Besluit klachtenfunctionaris NMa/DTe

Nr.: 01046040

De directeur-generaal van de Nederlandse mededingingsautoriteit en de directeur van de Dienst uitvoering en toezicht Energie;

Gelet op hoofdstuk 9 van de Algemene wet bestuursrecht,

Besluiten:

Artikel 1

In dit besluit wordt verstaan onder:

klacht: een klacht in de zin van artikel 9:1 van de Algemene wet bestuursrecht over een gedraging die voor de verantwoordelijkheid komt van de directeur-generaal van de Nederlandse mededingingsautoriteit of de directeur van de Dienst uitvoering en toezicht Energie;

klachtenfunctionaris: degene die in gevolge artikel 2 van deze regeling is belast met de behandeling van en de advisering over klachten.

Artikel 2

1. Met de behandeling van en de advisering over klachten worden belast mr. J. Nicaise en als zijn plaatsvervanger drs. E.J. Kloosterhuis, beiden raadadviseur bij de Nederlandse mededingingsautoriteit.

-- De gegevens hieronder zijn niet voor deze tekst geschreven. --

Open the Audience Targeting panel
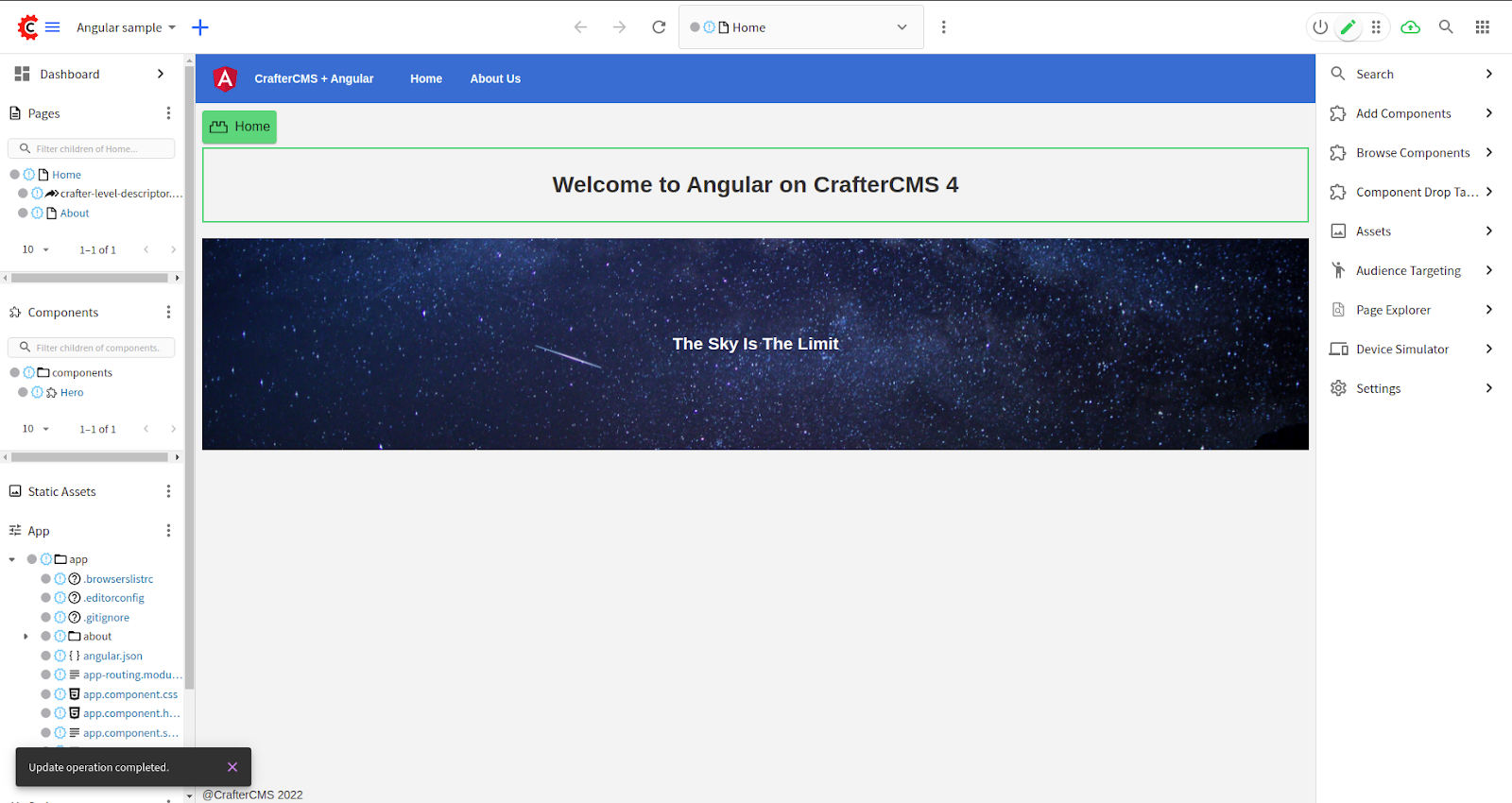The height and width of the screenshot is (803, 1512). click(1410, 271)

2. In afzonderlijke gevallen kan een andere persoon met de behandeling van en de advisering over klachten worden belast.

Artikel 3

1. Schriftelijke klachten als bedoeld in artikel 9:4 van de Algemene wet bestuursrecht kunnen worden gericht aan:

Klachtenfunctionaris NMa/DTe

Postbus 16326

2500 BH Den Haag

2. De klachtenfunctionaris bevordert in daarvoor in aanmerking komende gevallen dat mondeling of telefonisch ingediende klachten op schrift worden gesteld.

Artikel 4

1. De klachtenfunctionaris kan, alvorens tot verdere behandeling van een klacht over te gaan, trachten door overleg of bemiddeling dan wel op andere wijze tot een oplossing te komen. Hij kan daartoe contact opnemen met de klager.

2. Bij de behandeling van schriftelijke klachten wordt de procedure geregeld in afdeling 9.3 van de Algemene wet bestuursrecht gevolgd, tenzij de klachtenfunctionaris dit gelet op de aard van de klacht niet opportuun acht.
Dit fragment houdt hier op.